Stated task 1:
Duplicate everything from "For a 48 byte" down to "pessimisation needs deleting..." in the kernel mailing-list excerpt.
Stated task 2:
In the kernel mailing-list excerpt, what does the writer say will be faster for a 48 byte structure?
Stated task 3:
Write the next part of the kernel mailing-list excerpt, picking up after its last line.

Document extract:
##############################
The instruction 'setup' time is horrid on most cpu variants.
For a 48 byte structure six writes of a zero register will be faster.

If gcc is generating the 'rep stos' then the compiler source code for that
pessimisation needs deleting...

	David

-
Registered Address Lakeside, Bramley Road, Mount Farm, Milton Keynes, MK1 1PT, UK
Registration No: 1397386 (Wales)
Alexei Starovoitov Aug. 20, 2020, 10:18 p.m. UTC | #7
On Thu, Aug 20, 2020 at 3:29 AM Jakub Sitnicki <jakub@cloudflare.com> wrote:
>
> On Tue, Aug 18, 2020 at 08:19 PM CEST, Alexei Starovoitov wrote:
> > On Tue, Aug 18, 2020 at 8:49 AM Jakub Sitnicki <jakub@cloudflare.com> wrote:
> >>          :                      rcu_read_lock();
> >>          :                      run_array = rcu_dereference(net->bpf.run_array[NETNS_BPF_SK_LOOKUP]);
> >>     0.01 :   ffffffff817f8624:       mov    0xd68(%r12),%rsi
> >>          :                      if (run_array) {
> >>     0.00 :   ffffffff817f862c:       test   %rsi,%rsi
> >>     0.00 :   ffffffff817f862f:       je     ffffffff817f87a9 <__udp4_lib_lookup+0x2c9>
> >>          :                      struct bpf_sk_lookup_kern ctx = {
> >>     1.05 :   ffffffff817f8635:       xor    %eax,%eax
> >>     0.00 :   ffffffff817f8637:       mov    $0x6,%ecx
> >>     0.01 :   ffffffff817f863c:       movl   $0x110002,0x40(%rsp)
##############################
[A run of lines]
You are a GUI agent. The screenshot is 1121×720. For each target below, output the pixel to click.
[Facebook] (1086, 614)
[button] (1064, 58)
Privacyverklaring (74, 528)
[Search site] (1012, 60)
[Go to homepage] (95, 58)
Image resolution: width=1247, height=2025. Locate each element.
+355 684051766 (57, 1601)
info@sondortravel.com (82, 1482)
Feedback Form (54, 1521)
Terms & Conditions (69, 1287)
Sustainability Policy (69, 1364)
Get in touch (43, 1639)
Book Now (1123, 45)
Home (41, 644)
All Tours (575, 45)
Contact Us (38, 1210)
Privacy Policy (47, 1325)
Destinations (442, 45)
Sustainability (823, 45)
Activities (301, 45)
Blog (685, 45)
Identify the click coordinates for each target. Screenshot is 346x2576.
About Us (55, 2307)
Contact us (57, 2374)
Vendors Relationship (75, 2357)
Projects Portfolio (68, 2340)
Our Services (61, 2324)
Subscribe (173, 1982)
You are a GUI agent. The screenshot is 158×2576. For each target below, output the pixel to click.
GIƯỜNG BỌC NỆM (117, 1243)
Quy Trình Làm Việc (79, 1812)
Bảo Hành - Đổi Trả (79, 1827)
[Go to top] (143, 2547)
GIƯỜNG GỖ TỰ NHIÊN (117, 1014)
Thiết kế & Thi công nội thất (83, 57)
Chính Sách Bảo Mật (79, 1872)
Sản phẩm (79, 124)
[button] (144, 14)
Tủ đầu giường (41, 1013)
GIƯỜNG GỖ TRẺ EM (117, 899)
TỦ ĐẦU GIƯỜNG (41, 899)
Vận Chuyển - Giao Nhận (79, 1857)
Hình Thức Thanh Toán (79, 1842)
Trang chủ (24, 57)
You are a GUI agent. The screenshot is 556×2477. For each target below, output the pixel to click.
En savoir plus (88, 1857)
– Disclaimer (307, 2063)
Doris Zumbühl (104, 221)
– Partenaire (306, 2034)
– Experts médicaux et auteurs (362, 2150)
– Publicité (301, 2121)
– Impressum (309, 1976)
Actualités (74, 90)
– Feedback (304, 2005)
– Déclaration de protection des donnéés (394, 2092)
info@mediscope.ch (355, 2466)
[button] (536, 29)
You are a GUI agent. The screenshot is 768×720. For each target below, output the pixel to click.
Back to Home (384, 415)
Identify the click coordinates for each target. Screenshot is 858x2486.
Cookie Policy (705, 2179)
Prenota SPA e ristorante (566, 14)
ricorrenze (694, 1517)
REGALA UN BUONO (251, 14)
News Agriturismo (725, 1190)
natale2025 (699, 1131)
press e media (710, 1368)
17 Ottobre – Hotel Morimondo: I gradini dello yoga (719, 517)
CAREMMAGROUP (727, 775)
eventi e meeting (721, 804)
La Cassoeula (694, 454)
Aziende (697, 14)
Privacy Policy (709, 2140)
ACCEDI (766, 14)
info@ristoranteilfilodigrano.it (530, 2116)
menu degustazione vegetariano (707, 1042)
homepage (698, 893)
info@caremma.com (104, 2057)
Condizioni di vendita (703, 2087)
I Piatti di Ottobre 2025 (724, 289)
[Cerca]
##############################
Task result 1:
For a 48 byte structure six writes of a zero register will be faster.

If gcc is generating the 'rep stos' then the compiler source code for that
pessimisation needs deleting...

Task result 2:
Six writes of a zero register.

Task result 3:
> >>     0.00 :   ffffffff817f8644:       lea    0x48(%rsp),%rdi
> >>    18.76 :   ffffffff817f8649:       rep stos %rax,%es:(%rdi)
> >>     1.12 :   ffffffff817f864c:       mov    0xc(%rsp),%eax
> >>     0.00 :   ffffffff817f8650:       mov    %ebp,0x48(%rsp)
> >>     0.00 :   ffffffff817f8654:       mov    %eax,0x44(%rsp)
> >>     0.00 :   ffffffff817f8658:       movzwl 0x10(%rsp),%eax
> >>     1.21 :   ffffffff817f865d:       mov    %ax,0x60(%rsp)
> >>     0.00 :   ffffffff817f8662:       movzwl 0x20(%rsp),%eax
> >>     0.00 :   ffffffff817f8667:       mov    %ax,0x62(%rsp)
> >>          :                      .sport          = sport,
> >>          :                      .dport          = dport,
> >>          :                      };
> >
> > Such heavy hit to zero init 56-byte structure is surprising.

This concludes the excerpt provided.